TEXT BLOCK:

** START **

Case ID: neb_63/html/0798-01.html
Source: Caselaw Access Project
Author: {"author": "\n      Sedgwick, C.", "license": "Public Domain", "url": "https://static.case.law/"}
Date Created: 2024-08-24T03:29:51.129683

Michael Shaughnessy et al. v. St. Andrew's Church of Tecumseh.
    Filed February 6, 1902.
    No. 11,682.
    Commissioner’s opinion, Department No. 2.
    Ejectment: Peiob Equity Action. An action in ejectment can not be maintained during the pendency of a prior action in equity between the same parties, in which plaintiff alleges that defendant wrongfully withholds possession of the same property from the plaintiff, and asks to enjoin the defendant from excluding-the plaintiff therefrom.
    Error from the district court for Johnson county. Tried beiow before Stubbs, J.
    
      Reversed.
    
    
      Samuel P. Davidson, for plaintiff in ..error.
    
      Sawyer & Snell, contra.
    
   Sedgwick, C.

** END **

TASKS TO COMPLETE:
• a. Decide whether each statement agrees with the Shaughnessy case report. Answer yes or no for each, and quote the words of the report that decide it.
(i) The case was filed on February 6, 1902.
(ii) The error came from the district court for Lancaster county.
(iii) The judgment below was affirmed.
• b. What case number does the Shaughnessy case report give?

EXTRACTED RECORDS:

** START **

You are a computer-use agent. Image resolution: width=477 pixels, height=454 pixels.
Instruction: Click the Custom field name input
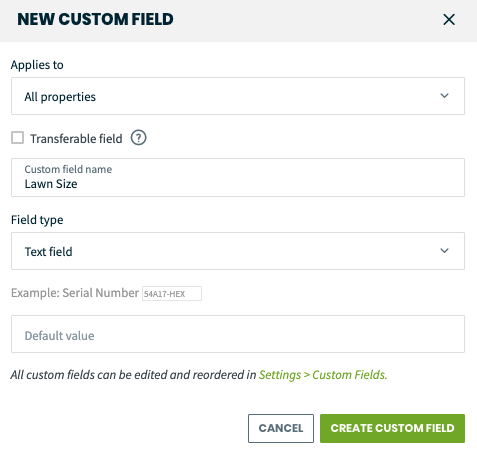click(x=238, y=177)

** END **
** START **

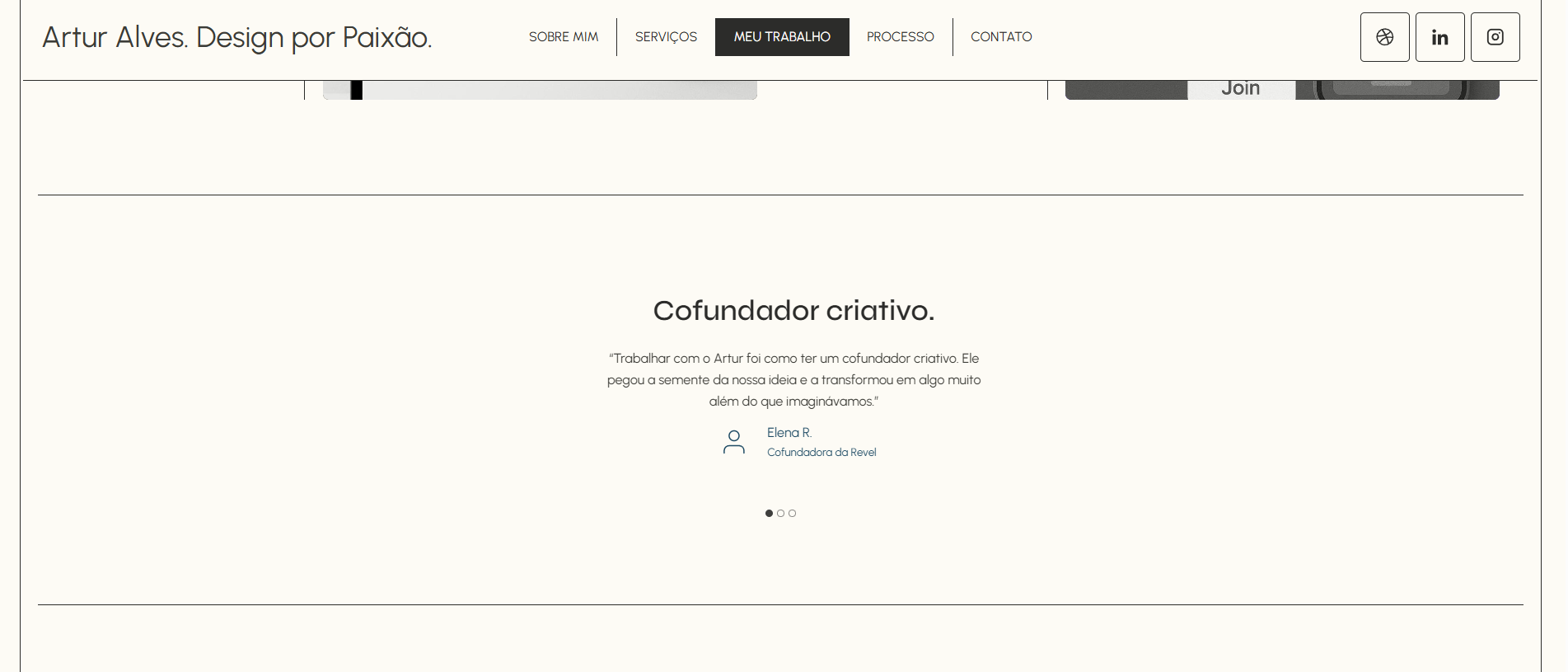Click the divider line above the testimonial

** END **

TASK RESULTS:
• a.
(i) Yes: "Filed February 6, 1902."
(ii) No: "Error from the district court for Johnson county."
(iii) No: "Reversed."

• b. No. 11,682.